Stored records
════════════════

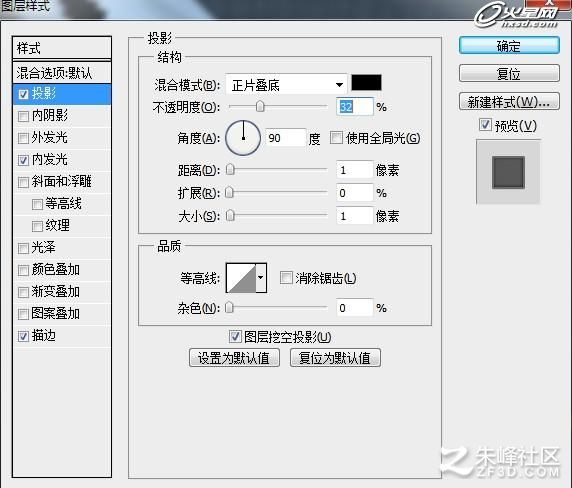The height and width of the screenshot is (488, 572).
Task: Click the style preview thumbnail
Action: pyautogui.click(x=508, y=172)
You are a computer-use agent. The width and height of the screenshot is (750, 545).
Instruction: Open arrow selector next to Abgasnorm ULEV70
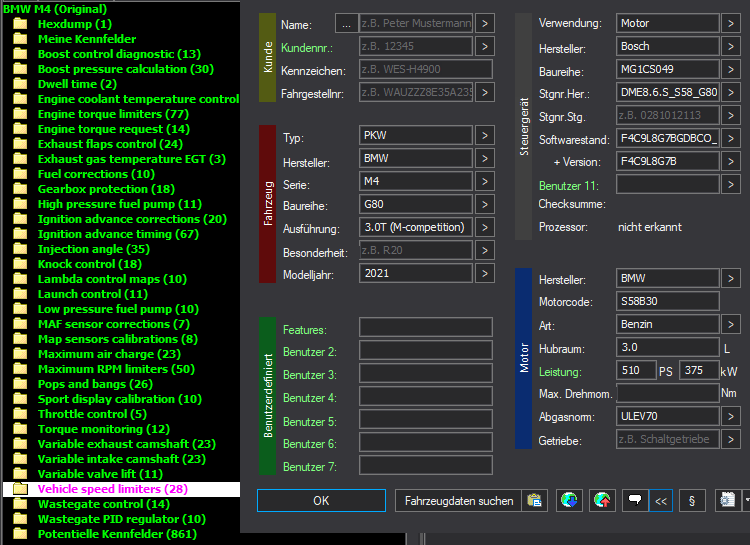pyautogui.click(x=730, y=416)
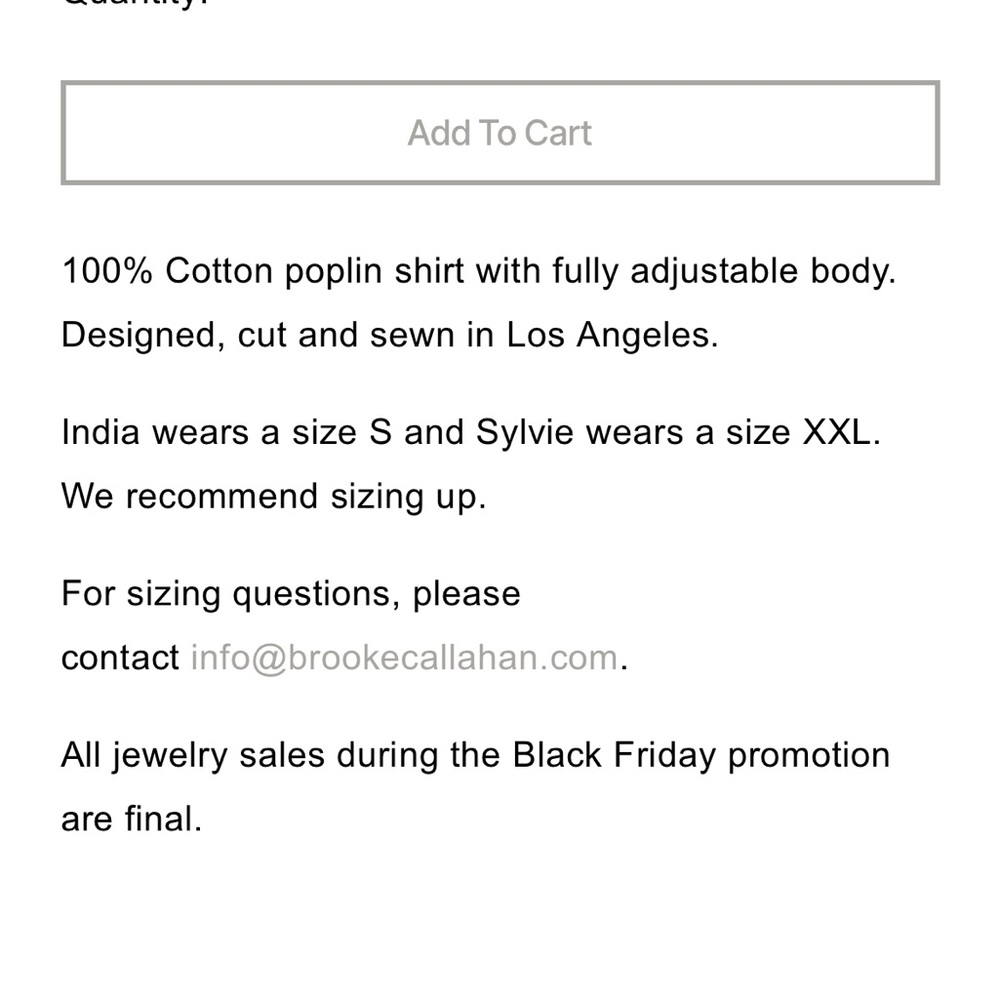Click the "are final." text

click(131, 820)
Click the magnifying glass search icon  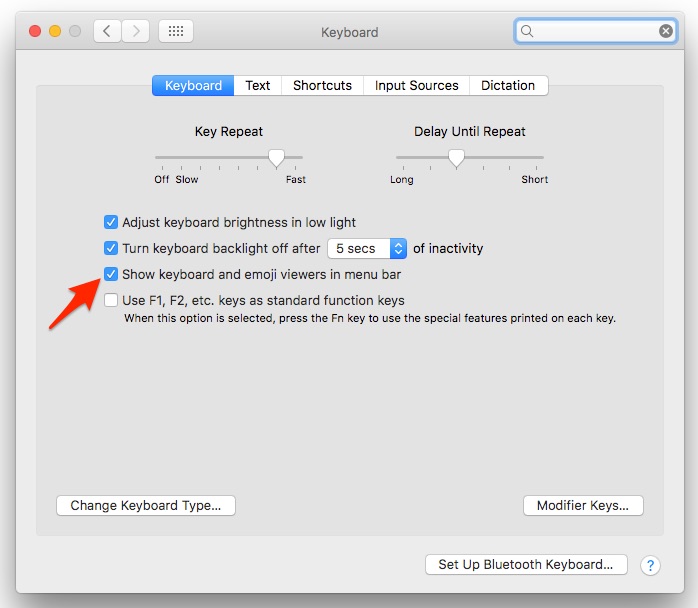coord(528,31)
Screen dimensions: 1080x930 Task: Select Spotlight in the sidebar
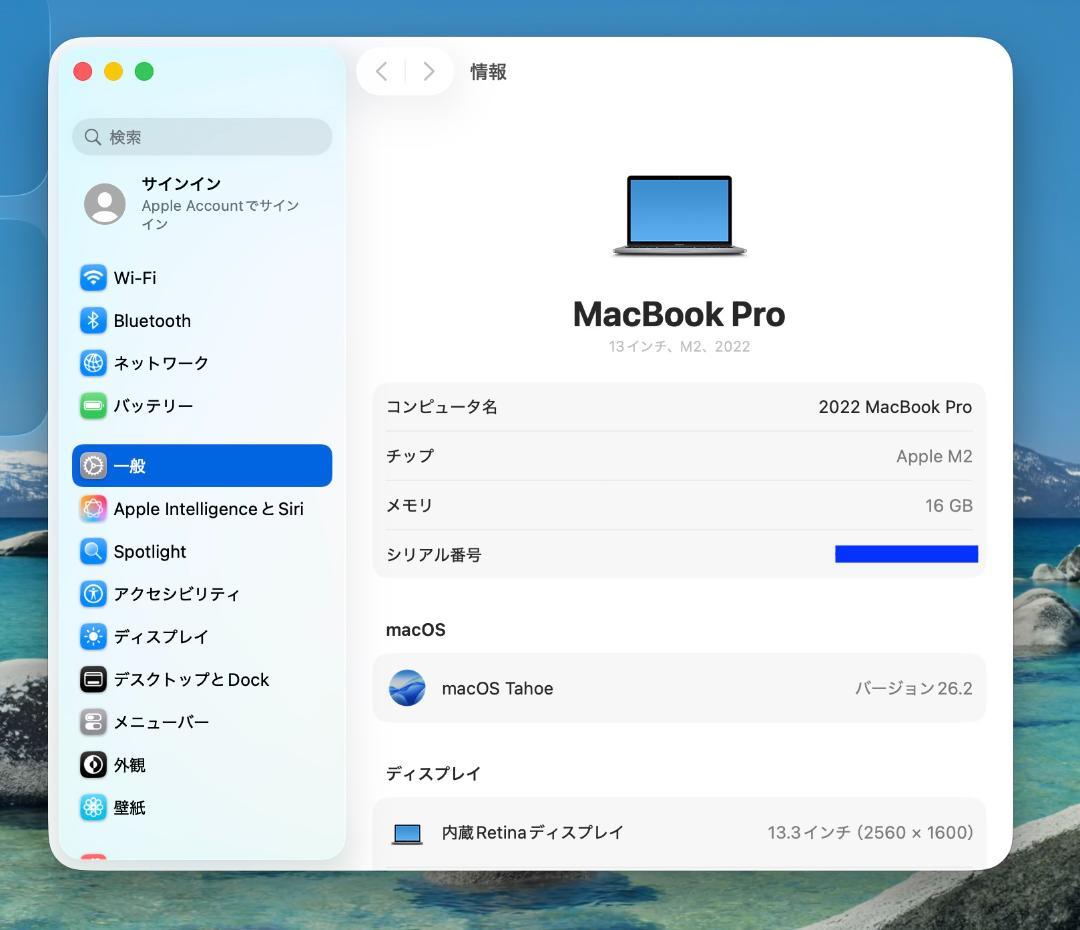pos(149,551)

════════════════

ASSIGNMENT: Pictures stay out of this copy. Retype exactly the lines from the one with "Screen dimensions: 1080x930" through the last line of the data, both ends included, and nothing more.

OUTPUT FOR THIS TASK:
Screen dimensions: 1080x930 Task: Select Spotlight in the sidebar
pos(149,551)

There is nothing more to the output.